The new head of the United Nations World Health Organization (WHO) today announced plans to rapidly step up the global fight to eradicate polio and named a senior agency expert in SARS as his representative to spearhead the effort.

“Polio eradication is a top priority. I want to see this disease gone once and for all. We have eliminated it from almost every country in the world. Now is the time to boost our action and resolve, and wipe it out everywhere,” WHO Director-General Lee Jong-wook said at a press briefing in Geneva, also announcing that his office has taken direct oversight of polio eradication activities.

“I am immediately upgrading WHO’s capacity to support India, Nigeria, Pakistan and Egypt in their efforts to immunize every child against polio,” he added. As part of the effort, the key endemic countries will conduct mass immunization campaigns from the end of August to December aimed at reaching a total of 175 million children. Success in eradicating polio depends on the success of these campaigns in India, Nigeria, Pakistan and Egypt.

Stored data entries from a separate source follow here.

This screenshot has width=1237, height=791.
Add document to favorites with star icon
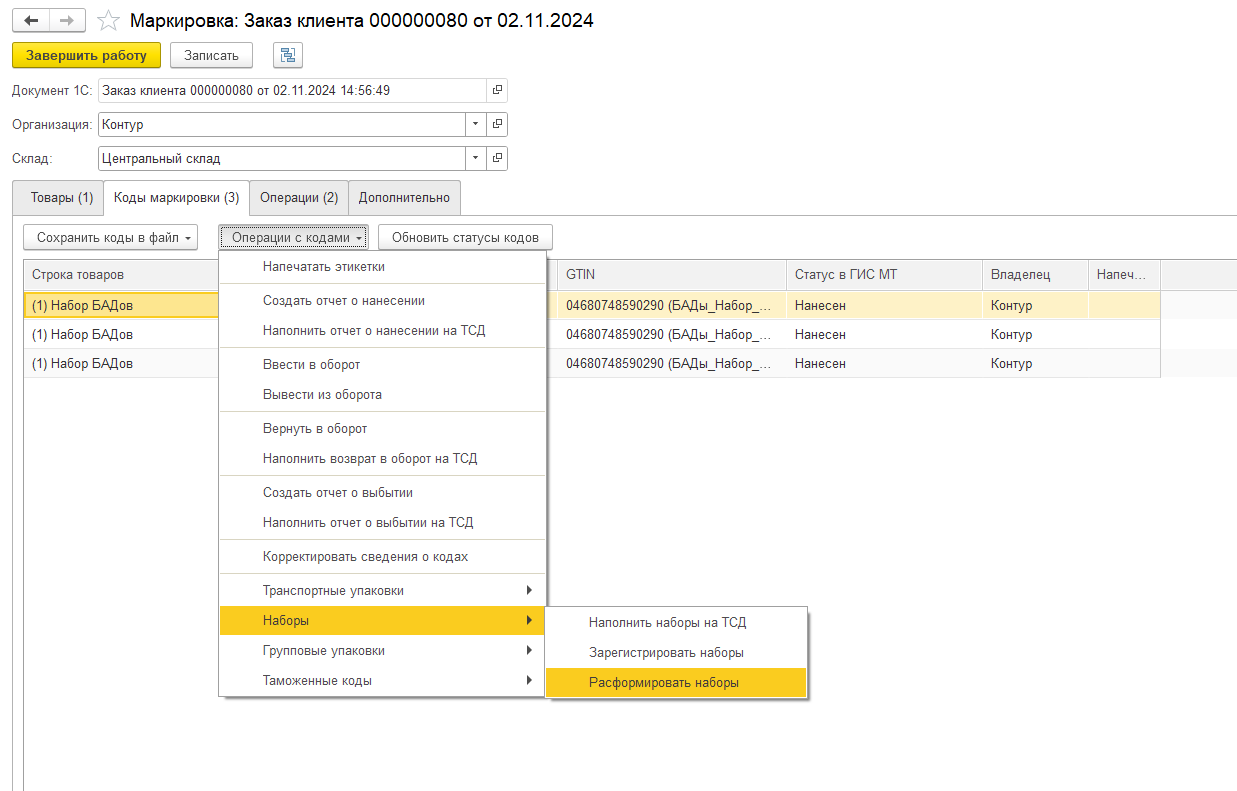point(109,20)
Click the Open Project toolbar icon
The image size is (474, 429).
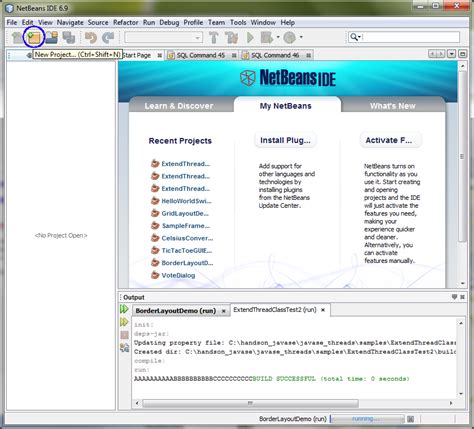[51, 37]
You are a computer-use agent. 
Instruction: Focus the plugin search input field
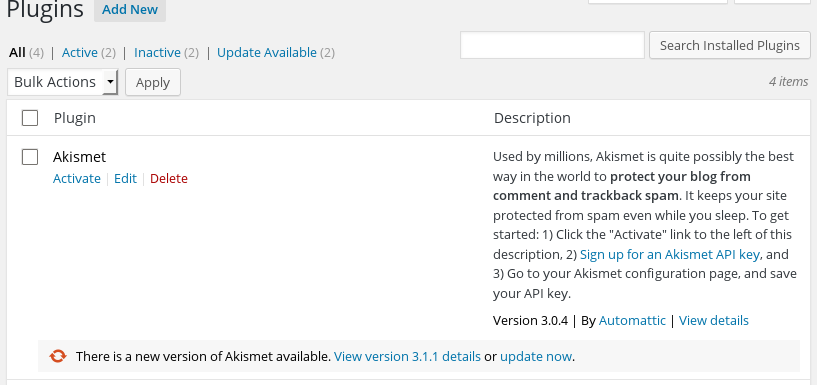coord(552,45)
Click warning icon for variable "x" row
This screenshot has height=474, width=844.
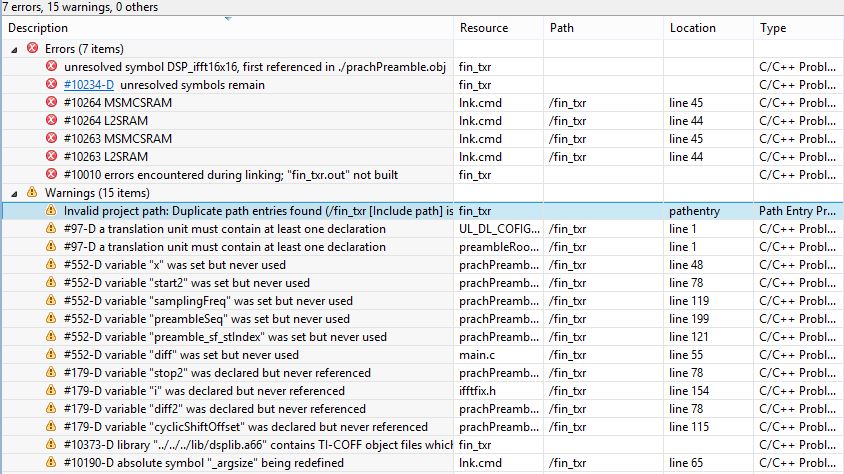click(x=51, y=265)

David Heymann, who led WHO’s effort to contain the Severe Acute Respiratory Syndrome around the world, was named the Director-General’s Representative for Polio Eradication.

“Just as with SARS, polio knows no boundaries,” Mr. Heymann said. “In January, a child was paralyzed by polio in Lebanon for the first time in 10 years. That virus travelled from India. Unless we stop transmission in the remaining polio-endemic countries, polio will spread to other countries and paralyze children, potentially reversing the gains already made.” In the past 12 months, polioviruses have also spread from Nigeria to neighbouring countries that had been polio-free.

The Global Polio Eradication Initiative is spearheaded by WHO, Rotary International, the United States Centers for Disease Control and Prevention and the UN Children’s Fund (UNICEF). The poliovirus is now circulating in only seven countries, down from over 125 when the Global Polio Eradication Initiative was launched in 1988. The seven countries with indigenous wild poliovirus are India, Nigeria, Pakistan, Egypt, Afghanistan, Niger and Somalia.